En un mois, son assise a été sérieusement ébranlée. Tout d’abord, les manifestations d’un nouveau parti d’opposition mené par un nouveau-venu, l’anthropologue et juriste Tikpi Atchadam, que l’on pouvait penser inoffensives, ont pris une tournure inhabituelle. Plusieurs villes ont bravé une interdiction de manifester le 19 août, et se sont soulevées, y compris dans le nord. La répression a fait sept morts et motivé une rassemblement de masse d’au moins 100 000 manifestants (un million selon les organisateurs), le 7 septembre à Lomé, la capitale.

Deux septennats taillés sur mesure après 2020

Ensuite, le sommet Israël-Afrique que voulait abriter le Togo du 23 au 27 octobre a été reporté à une date non déterminée — et selon toute probabilité, annulé. Enfin, les conditions de l’arrivée au pouvoir de Faure Gnassingbè sont plus que jamais en débat.

La rue demande en effet le respect d’un Accord politique global (APG) négocié en 2006 avec la classe politique après son coup de force institutionnel du 5 février 2005, quelques heures après la mort de son père.
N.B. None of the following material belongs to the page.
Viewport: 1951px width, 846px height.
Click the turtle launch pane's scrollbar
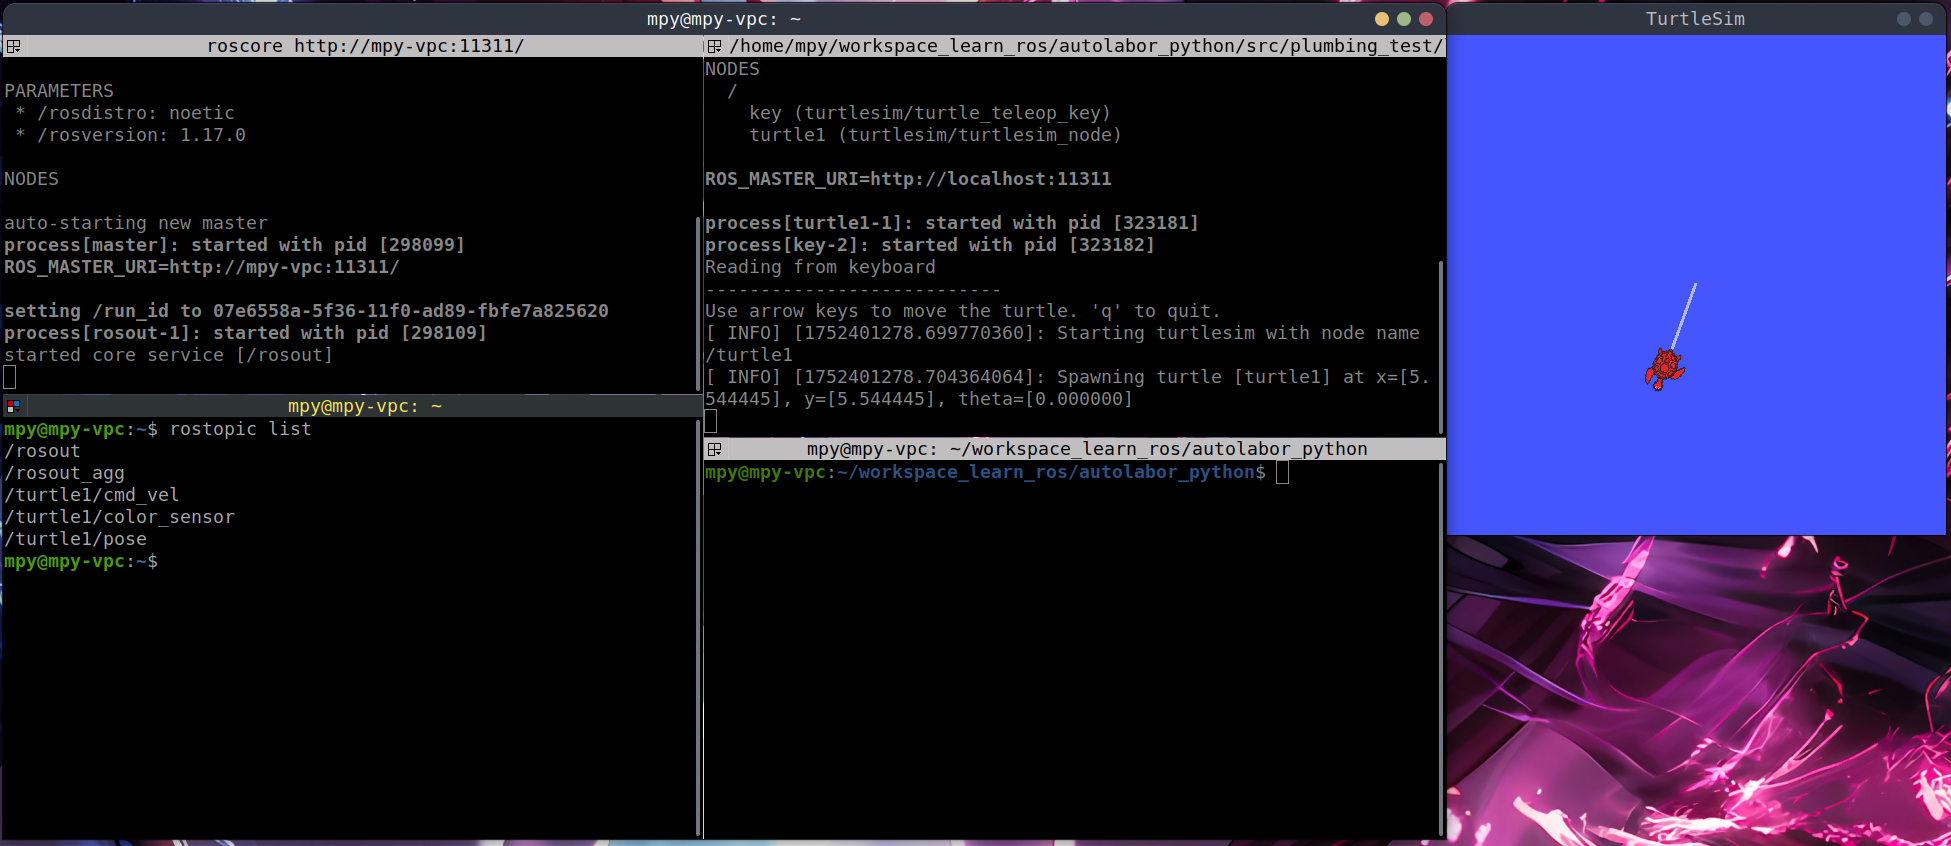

Pour mémoire, Faure Gnassingbè avait empêché le président de l’Assemblée nationale en exercice de revenir d’un voyage à l’étranger, pour procéder en toute hâte, le 6 février suivant, à des modifications à la Constitution lui permettant de redevenir député malgré son mandat ministériel, puis de se faire élire nouveau président de l’Assemblée (1))… Le tout, pour être élu trois mois plus tard avec une courte majorité, dans un contexte de répression et de fraude flagrante — des soldats ayant été vus emportant des urnes pleines hors des bureaux de vote.

L’exemple rwandais

L’APG, qui limitait en 2006 à deux le nombre de mandats présidentiels successifs, n’a eu aucune suite. « Bébé Gnass », comme on l’appelle chez lui, a en effet entamé en 2015 son troisième mandat. Prêt à suivre les exemples donnés par l’Afrique centrale plutôt que par sa sous-région, il voudrait de nouveau modifier la Constitution de manière à rempiler en 2020 pour deux septennats, jusqu’en 2034. Un calendrier calqué sur celui de Paul Kagamé, au Rwanda, dont il fait partie des admirateurs. Son homologue l’a reçu plusieurs fois à Kigali sans aller lui-même à Lomé, préférant dépêcher une mission d’experts rwandais en février, pour conseiller le Togo sur ses réformes politiques.

Depuis la manifestation monstre du 7 septembre, le chef de l’État togolais reste muré dans son silence. Sur les réseaux sociaux, les critiques pleuvent. Certains le présentent comme un usurpateur, d’autres comme un bon vivant, voire un « noceur ». La raison ? Son statut de célibataire endurci, qui ne l’empêche pas d’avoir reconnu près d’une vingtaine d’enfants dans nombre de familles différentes — y compris parmi les filles et nièces des opposants les plus virulents à l’encontre de son père, des faits de notoriété publique au Togo.

Entre peur et espoir

Que se trame-t-il et que peut-on attendre des semaines qui viennent ? Selon nos sources, les parachutistes cantonnés à Kara, le fief du clan Eyadéma au nord du Togo, auraient reçu des uniformes de gendarmes pour seconder leurs collègues dans les opérations de maintien de l’ordre. Certains de leurs véhicules militaires auraient été repeints en bleu. Si les villes de Kara et Sokodé ont « bougé » dans le nord du pays en manifestant le 19 août, l’armée, elle, reste bien verrouillée. Les anciens généraux ont été mis à la retraite et les officiers les plus menaçants jetés en prison, comme le propre demi-frère du président, Kpatcha Gnassingbè, condamné à 20 ans de prison en 2011.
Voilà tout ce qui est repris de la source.